Although the treaty has already entered into force since 2017, the Lower and Upper Chamber still have to approve it. The majority is tight. The smallest government party, ChristenUnie, has threatened not to provide support if it is not reassured about animal welfare and food safety. Kaag emphasizes that even under Ceta, the EU can maintain and increase its own rules in that area. Pesticides that are banned in the EU remain so.
Concerns about imminent arbitrage cases from rich investors, raised at Radar, are also unjustified, Kaag writes. The treaty includes an Investment Court System (ICS), which gives investors the right to take a case against a state in the event of a sudden change in legislation at an international arbitration court. But governments keep the right to regulation. “For example, Ceta does not stand in the way of a sugar tax or a tough climate policy.”
The fact that the Netherlands is a party to 80 investment treaties is “strong proof that there is no reason to fear massive claims.” “There has never been a claim against the Netherlands under those treaties. The case concerning the Mexican sugar tax quoted by Radar was not about Mexico’s right to introduce it for public health, but the fact that it only applied to foreign products.

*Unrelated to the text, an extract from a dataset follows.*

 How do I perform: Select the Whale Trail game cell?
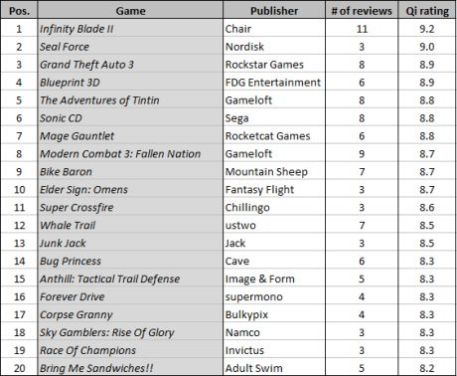pyautogui.click(x=130, y=225)
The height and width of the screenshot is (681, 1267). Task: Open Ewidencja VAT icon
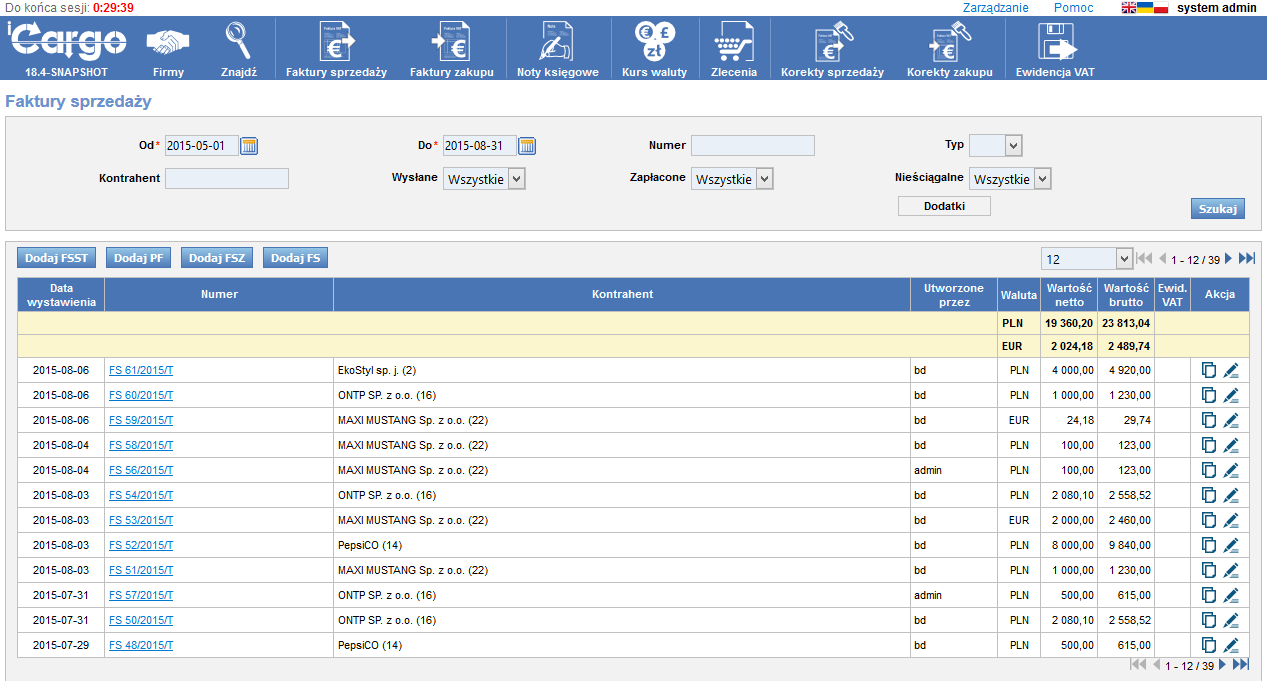[1060, 42]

Even more than the Christian Union, the role of the PvdA is striking. The party was still passionately defending the treaty during the previous government’s term, current MP Ploumen. As Kaag’s predecessor, she helped the treaty come into being. The Social Democrats also want trade unions and environmental organizations to be able to use ICS, the investment protection arbitration court.
“Spreading fake news”
When distributing fake news about Ceta, Kaag referred to, among other things, TV program Radar, which paid attention to the trade treaty on Monday evening. The consumer program mainly approached the subject from the perspective of the environment and animal welfare. That is perhaps not surprising, given the background of presenter Antoinette Hertsenberg, wife of Animal Party founder Niko Koffeman.